In recognition of the blurring of the lines between tablet and laptop computers, chip giant Intel is merging its PC and mobile chip businesses into a new division called the Client Computing Group.

The new division, which launches at the start of next year, will include the teams that develop Core processors for desktops and laptops, including the MacBook Air, and teams that develop Atom chips for smartphone and tablet devices.

It is understood that the new unit will be led by Kirk Skaugen, who currently heads the PC chip group.

In a memo to employees CEO Brian Brian Krzanich told employees that the head of the tablet and phone chip division Hermann Eul will stay on to help the transition and a new role for him will be announced in the new year, according to the Wall Street Journal.

Microsoft leapfrogs ExxonMobil to become second-richest company

Shaking off its reputation as a lumbering dinosaur, Microsoft has surpassed oil producer ExxonMobil to become the second-richest company in the world at US$410bn.

In recent months, Microsoft has undergone a massive overhaul in terms of its business development focus and its job numbers. Last July, the company announced it was going to cut as many as 18,000 jobs worldwide to facilitate this new focus.

This has seemingly struck a chord with investors. Microsoft has seen a significant growth in its stock value that saw it surpass ExxonMobil’s value of US$404bn, which has also been affected by the current drop in oil prices.

Despite its growth, Microsoft firmly remains in the shadow of the world’s most valuable company, Apple, which is currently worth US$668bn.

Volkswagen and Mercedes voice concerns over Google’s in-car systems

Automobile manufacturing giants Volkswagen and Mercedes have revealed they have concerns that internet services provider Google may be using its in-car systems to gather too much data about their customers.

The companies voiced their objections at a European car industry conference last month, revealing concerns that a potential conflict may arise around making the gathered data available.

Google currently provides in-car interfaces and mapping services to manufacturers. Data acquired by the systems could potentially be of use to firms for sales and marketing purposes.

“Google tries to accompany people throughout their day, to generate data and then use that data for economic gain. It’s at that point where a conflict with Google seems pre-programmed. That’s where we need to negotiate,” said Mercedes chief executive Dieter Zetsche, as reported by The Irish Times.

Apple adds UnionPay payment option to customers in China

UnionPay, China’s most popular payment card, has been added to consumer tech giant Apple’s App Store payment options in the Asian country.

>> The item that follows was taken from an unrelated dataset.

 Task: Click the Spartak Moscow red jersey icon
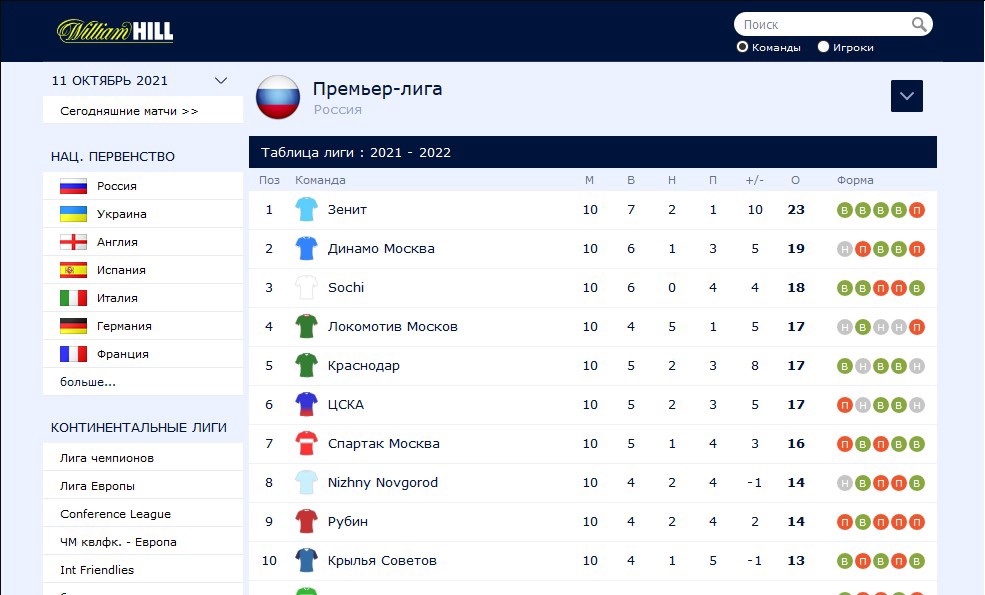pos(306,444)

This decision by Apple could prove to be a major money spinner due to the potential scale of the agreement, as UnionPay has issued 4.5bn cards around the world to date, including all cities and rural areas in China.

As a bank card network, UnionPay operates China’s national interbank clearing and settlement system, develops the worldwide UnionPay card acceptance network, promotes the issuance and usage of the UnionPay card, as well as other payment solutions, so as to provide quality, efficient and safe payment services to cardholders.

Salesforce.com beats analysts’ expectations by 1 cent

In its latest earnings call, Salesforce.com announced diluted non-GAAP earnings per share of US$0.14, surpassing analysts’ predictions by a single cent for the fourth quarter running.

Salesforce.com’s third-quarter results for the fiscal year 2015 revealed revenue of US$1.38bn for the customer relationship management company, marking an increase of 29pc year-on-year.

Subscription and support accounted for 93pc of this total revenue, rising 28pc year-on-year to US$1.29bn.

Amazon preparing to launch hotel booking website

Electronic commerce company Amazon looks set to enter the travel market with the launch of a new website that allows users to book hotel rooms.

Skift reports that the new site, Amazon Travel, will utilise the company’s familiar brand to create a marketplace for independent and boutique hotels in the US who struggle to compete with big hotel chains and internet travel agencies.

Although Amazon has yet to announce the new venture officially, Skift sources say the service could be rolled out as early as 1 January and will initially feature selected hotels near New York, Seattle and Los Angeles. Written content on attractions in each hotel’s area is to also be included on Amazon Travel.

According to two hotels already signed up to the website, Amazon Travel will allow each establishment to feature its room types, availability, pricing information and photos at a cost of 15pc commission for each pre-paid booking.